■ **Goal**: Please extract every line of text from the listing below, reproducing each one word for word and leaving the pictures out.

■ **Input records**:
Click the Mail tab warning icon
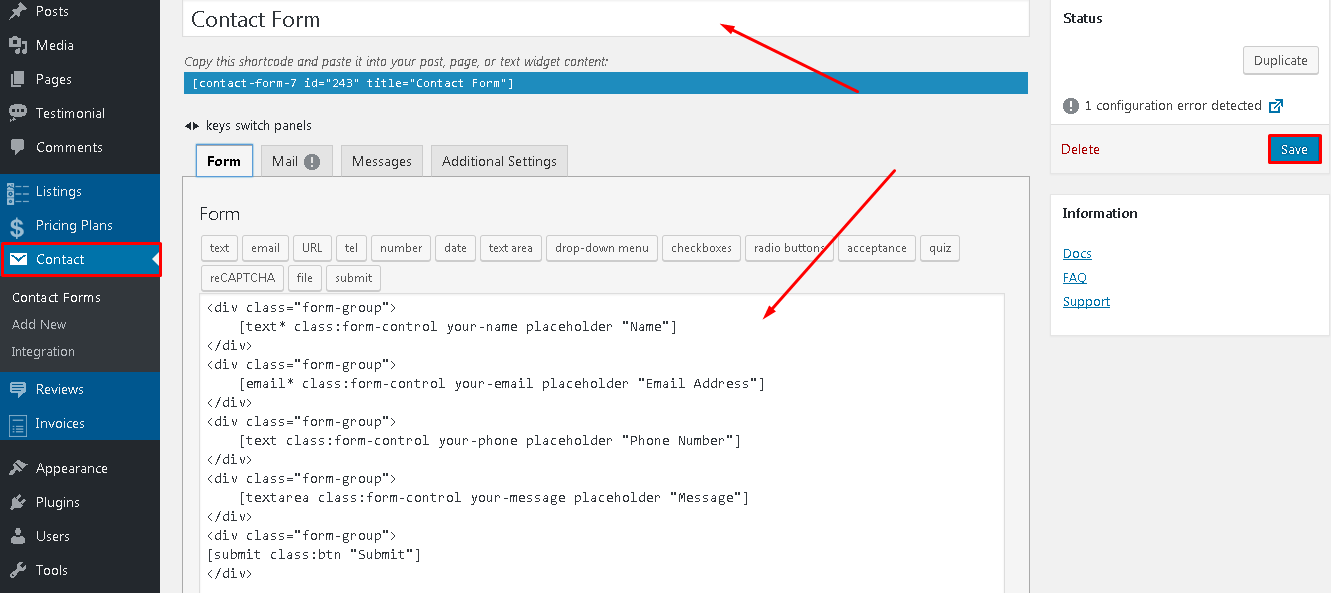312,161
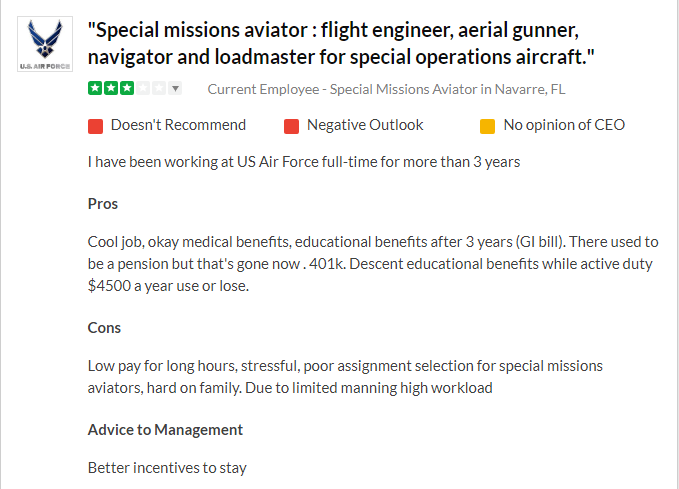Expand the star rating details dropdown arrow

(176, 89)
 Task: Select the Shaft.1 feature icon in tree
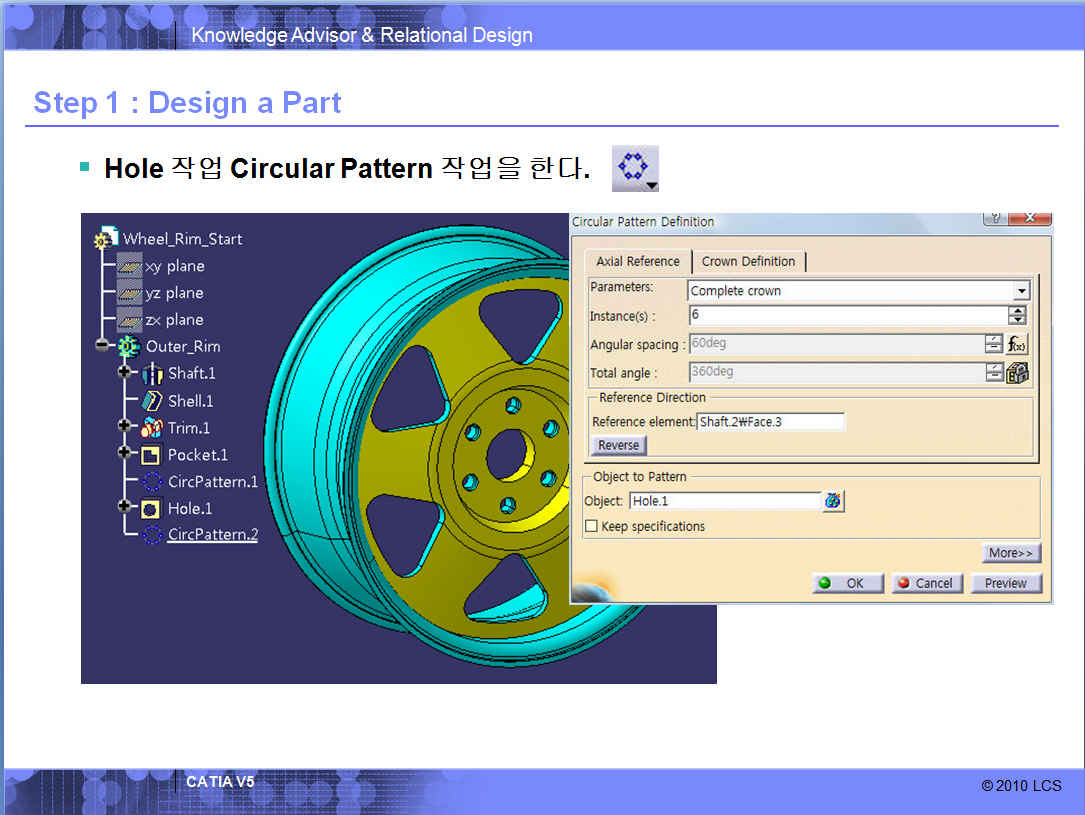(x=152, y=373)
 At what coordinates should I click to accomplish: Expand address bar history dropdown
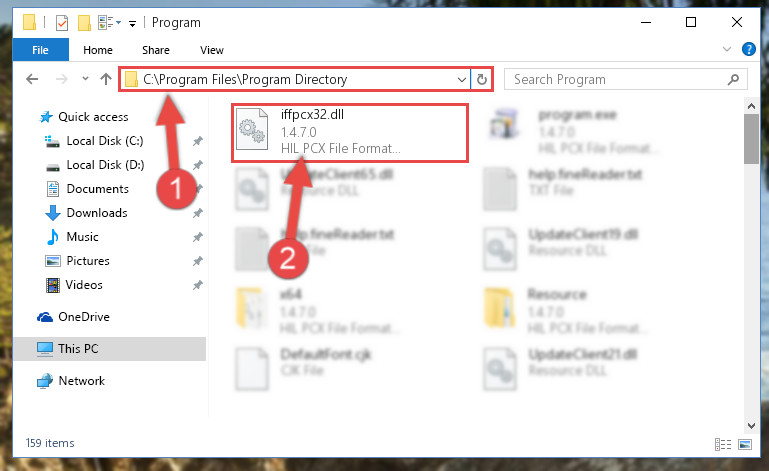461,79
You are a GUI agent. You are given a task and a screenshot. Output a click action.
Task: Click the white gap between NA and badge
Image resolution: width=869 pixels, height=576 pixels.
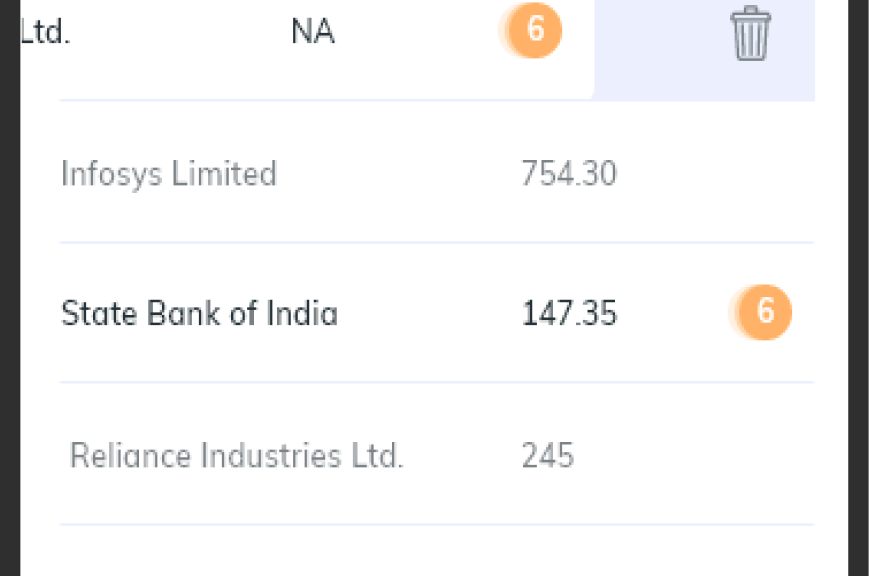click(x=418, y=31)
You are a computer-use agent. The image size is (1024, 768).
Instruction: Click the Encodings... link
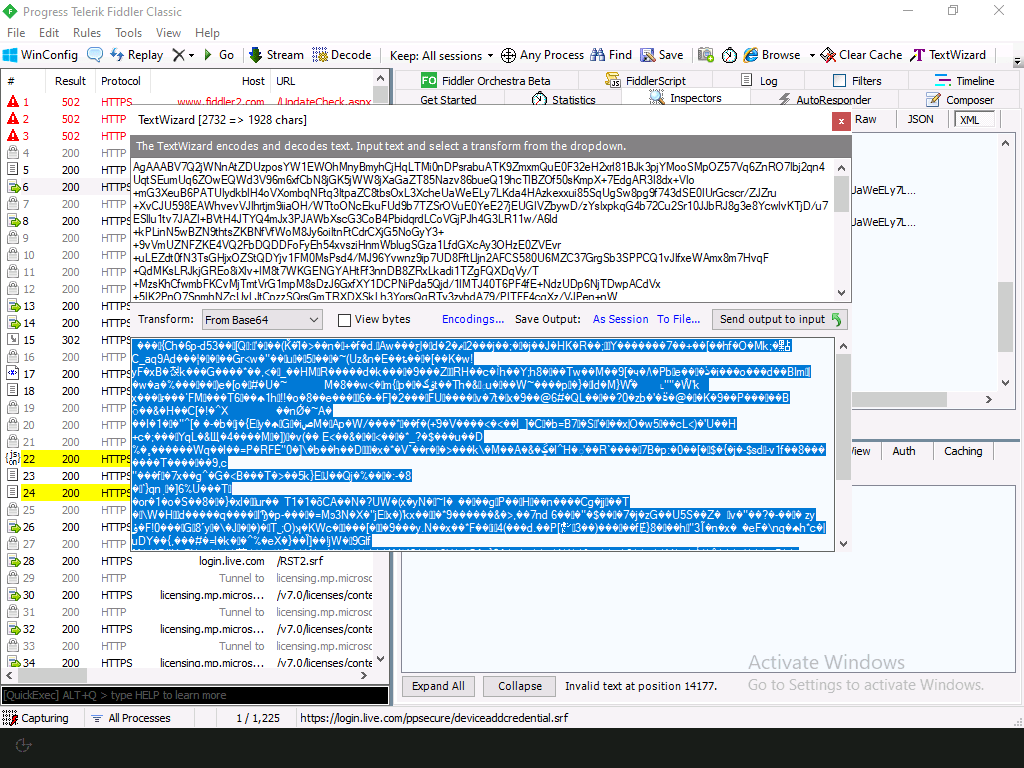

■ **Exercise output**:
Click the Mail tab warning icon
312,161
Expand the star rating details dropdown arrow

(176, 89)
 Task: Select the Shaft.1 feature icon in tree
(x=152, y=373)
 At what coordinates should I click to accomplish: Expand address bar history dropdown
461,79
You are a GUI agent. You are given a task and a screenshot. Output a click action.
Task: Click the white gap between NA and badge
Image resolution: width=869 pixels, height=576 pixels.
click(x=418, y=31)
You are a computer-use agent. The image size is (1024, 768).
Instruction: Click the Encodings... link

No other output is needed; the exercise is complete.